TEXTE À LIRE -
⁂

On le voit, les comètes perdaient insensiblement leur prestige. Nous lisons toutefois dans un traité de l’astronome Bernouilli cette remarque assez bizarre : « Si le corps de la comète n’est pas un signe visible de la colère de Dieu, la queue pourrait bien en être un. »

La peur de la fin du monde fut encore associée à l’apparition des comètes en 1773 ; une terreur panique envahit l’Europe et même Paris. Voici ce que chacun peut lire dans les Mémoires secrets de Bachaumont :

6 mai 1773. — Dans la dernière assemblée publique de l’Académie des sciences, M. de Lalande devait lire un mémoire beaucoup plus curieux que ceux qui ont été lus ; ce qu’il n’a pu faire par défaut de temps. Il roulait sur les comètes qui peuvent, en s’approchant de la Terre, y causer des révolutions, et surtout sur la plus prochaine, dont on attend le retour dans dix-huit ans. Mais, quoiqu’il ait dit qu’elle n’est pas du nombre de celles qui peuvent nuire à la Terre et qu’il ait d’ailleurs observé qu’on ne saurait fixer l’ordre de ces événements, il en est résulté une inquiétude générale.

⁂

DONNÉES BRUTES -

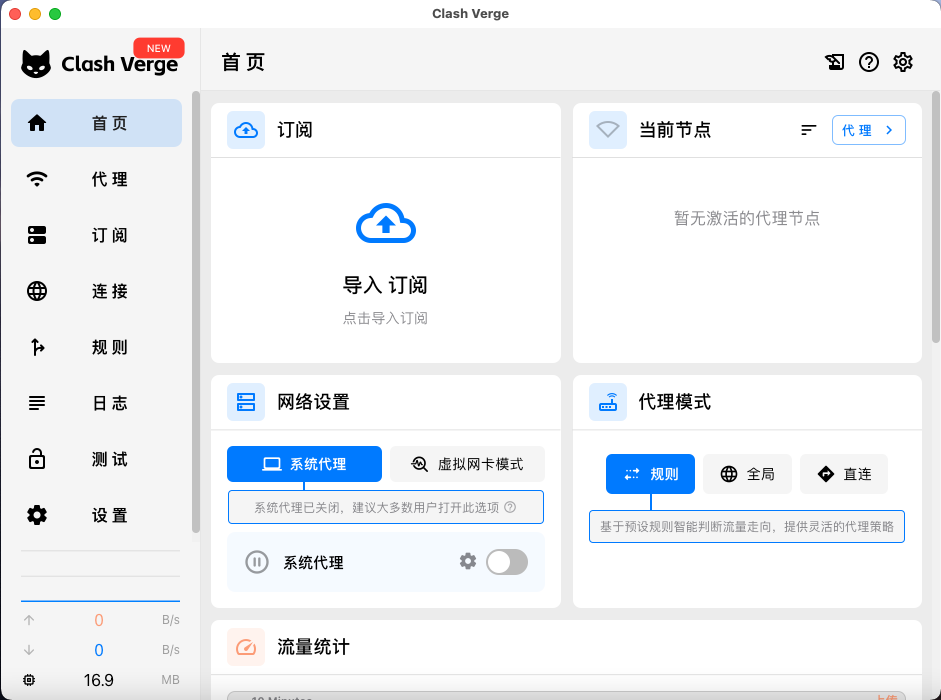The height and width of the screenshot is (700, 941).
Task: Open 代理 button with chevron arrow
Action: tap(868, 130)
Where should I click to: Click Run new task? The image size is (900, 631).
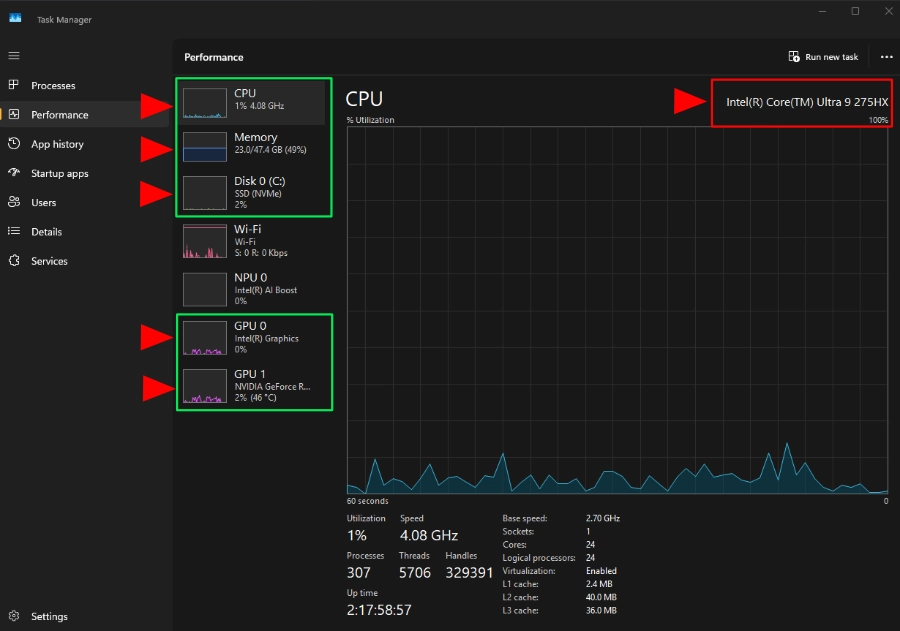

⁂

À COMPLÉTER -
• A. Pouvez-vous réécrire plus brièvement le paragraphe du texte sur les comètes qui commence par « 6 mai 1773 », en conservant ses faits principaux ?
• B. Pouvez-vous recopier mot pour mot tout le passage du texte sur les comètes, depuis « La peur de la » jusqu'à « une inquiétude générale. » ?

LES SOLUTIONS -
• A. D'après une note du 6 mai 1773, M. de Lalande devait lire un mémoire à la dernière assemblée publique de l'Académie des sciences, mais il n'a pu le faire faute de temps. Ce mémoire portait sur les comètes capables de provoquer des bouleversements en s'approchant de la Terre, et surtout sur la plus proche, attendue dans dix-huit ans. Il avait pourtant précisé qu'elle ne comptait pas parmi les comètes dangereuses et qu'on ne pouvait fixer l'ordre de ces événements. Il en est malgré tout résulté une inquiétude générale.

• B.
La peur de la fin du monde fut encore associée à l’apparition des comètes en 1773 ; une terreur panique envahit l’Europe et même Paris. Voici ce que chacun peut lire dans les Mémoires secrets de Bachaumont :

6 mai 1773. — Dans la dernière assemblée publique de l’Académie des sciences, M. de Lalande devait lire un mémoire beaucoup plus curieux que ceux qui ont été lus ; ce qu’il n’a pu faire par défaut de temps. Il roulait sur les comètes qui peuvent, en s’approchant de la Terre, y causer des révolutions, et surtout sur la plus prochaine, dont on attend le retour dans dix-huit ans. Mais, quoiqu’il ait dit qu’elle n’est pas du nombre de celles qui peuvent nuire à la Terre et qu’il ait d’ailleurs observé qu’on ne saurait fixer l’ordre de ces événements, il en est résulté une inquiétude générale.